4. Eisers kunnen zich niet verenigen met de bestreden besluiten en hebben daartoe – samengevat weergeven – het volgende aangevoerd. Eisers verwijzen naar hun zienswijze en verzoeken de rechtbank de inhoud daarvan als in de gronden van beroep herhaald en ingelast te beschouwen. Eisers stellen zich op het standpunt dat er door middel van hun verklaringen voldoende aanknopingspunten zijn gegeven om een onderzoek in te stellen naar de verantwoordelijkheid van Italië dan wel Hongarije of Oostenrijk voor de behandeling van hun asielaanvragen. Voorts voeren eisers aan dat eiseres een zus heeft in Nederland, zodat verweerder de asielaanvragen aan zich had kunnen trekken op grond van artikel 17, eerste lid, van de Verordening (EU) nr. 604/2013 (de Dublinverordening). Verder voeren eisers aan dat Tunesië in hun geval niet als veilig land van herkomst kan worden aangemerkt, nu zij al geruime tijd in de negatieve belangstelling van de Tunesische autoriteiten staan. Wat betreft de opgelegde inreisverboden heeft verweerder de zwaarwegende belangen van eisers miskend. Een inreisverbod betekent immers dat eiseres gedurende twee jaar geen contact kan hebben met haar in Nederland wonende zus.
5. Verweerder heeft gemotiveerd verweer gevoerd.
6. Ingevolge artikel 31, eerste lid, van de Vw 2000 wordt een aanvraag tot het verlenen van een verblijfsvergunning voor bepaalde tijd als bedoeld in artikel 28 van de Vw 2000 afgewezen, indien de vreemdeling niet aannemelijk heeft gemaakt dat zijn aanvraag is gegrond op omstandigheden die, hetzij op zichzelf, hetzij in samenhang met andere feiten, een rechtsgrond voor verlening vormen.
Ingevolge artikel 30b, eerste lid, aanhef, van de Vw 2000 kan een aanvraag tot het verlenen van een verblijfsvergunning voor bepaalde tijd als bedoeld in artikel 28 van de Vw 2000 worden afgewezen als kennelijk ongegrond in de zin van artikel 32, tweede lid, van de Procedurerichtlijn, indien:
b. de vreemdeling afkomstig is uit een veilig land van herkomst in de zin van de artikelen 36 en 37 van de Procedurerichtlijn.
7. De rechtbank overweegt als volgt.
7.1.

====

Schriftelijk verzoek A :: Hoe lang kan eiseres volgens de passage door het inreisverbod geen contact hebben met haar zus in Nederland?
De passage en de lijst hebben niets met elkaar te maken.

Opgeslagen items ::
====

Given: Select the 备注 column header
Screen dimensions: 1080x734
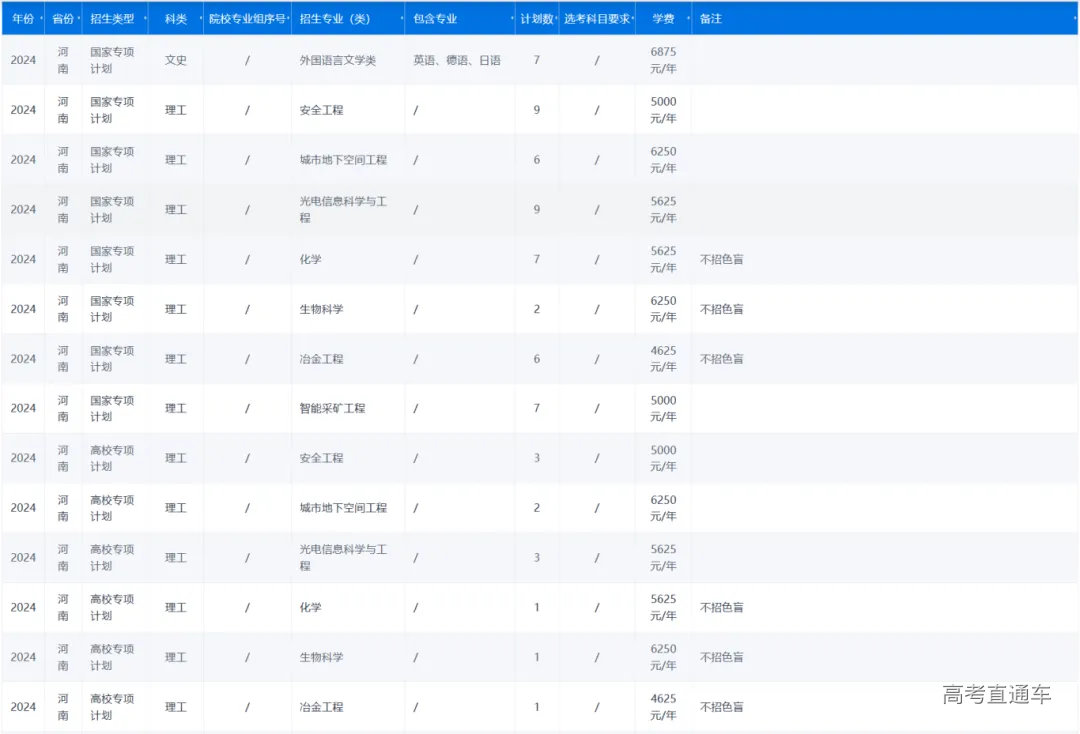Looking at the screenshot, I should 711,19.
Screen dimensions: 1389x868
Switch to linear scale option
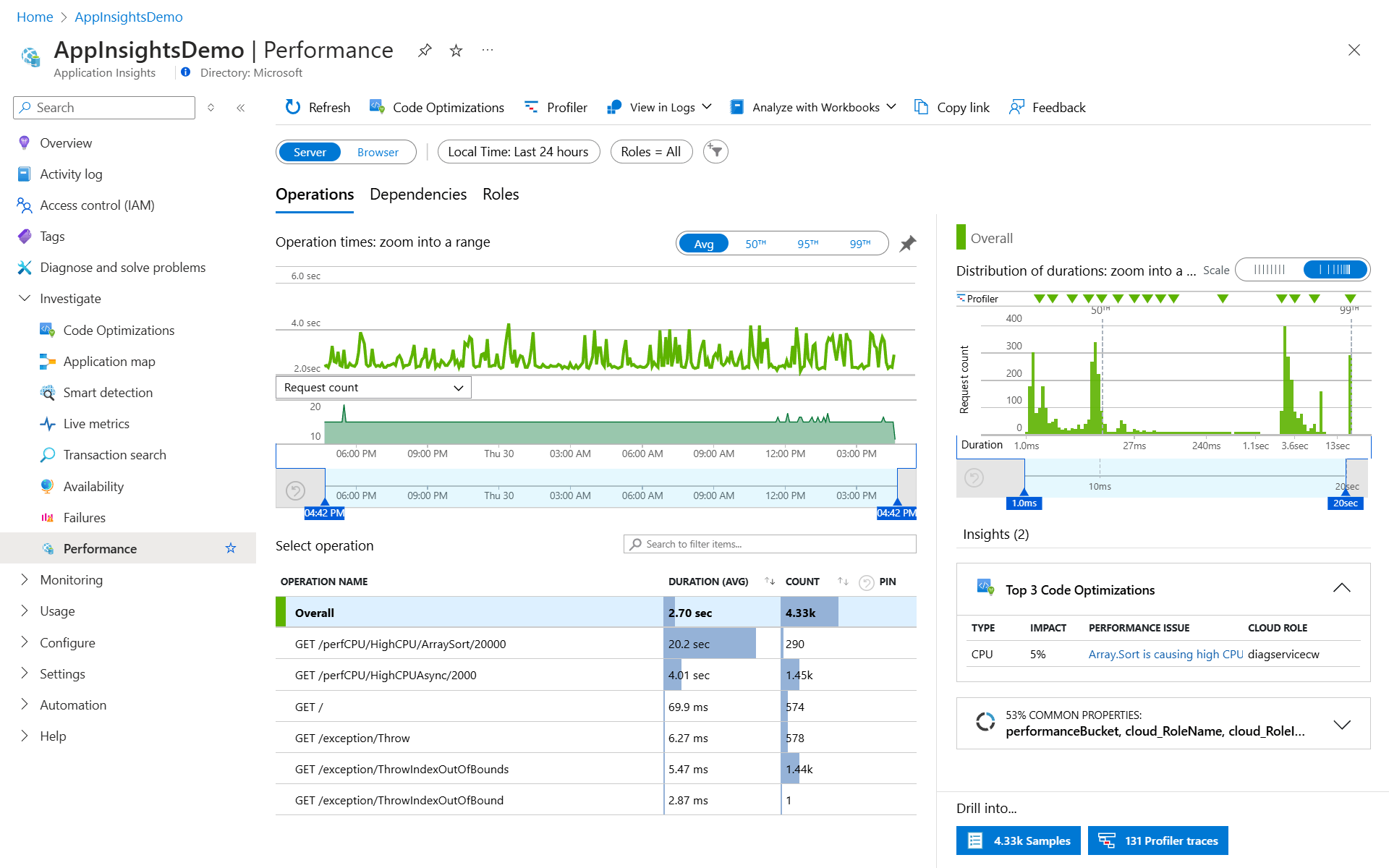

====

Schriftelijk verzoek B :: Schrijf alle regels uit de lijst letterlijk over en laat de afbeeldingen daarbij weg.

Volledig antwoord A :: Gedurende twee jaar.

Volledig antwoord B ::
Given: Select the 备注 column header
Screen dimensions: 1080x734
Looking at the screenshot, I should 711,19.
Screen dimensions: 1389x868
Switch to linear scale option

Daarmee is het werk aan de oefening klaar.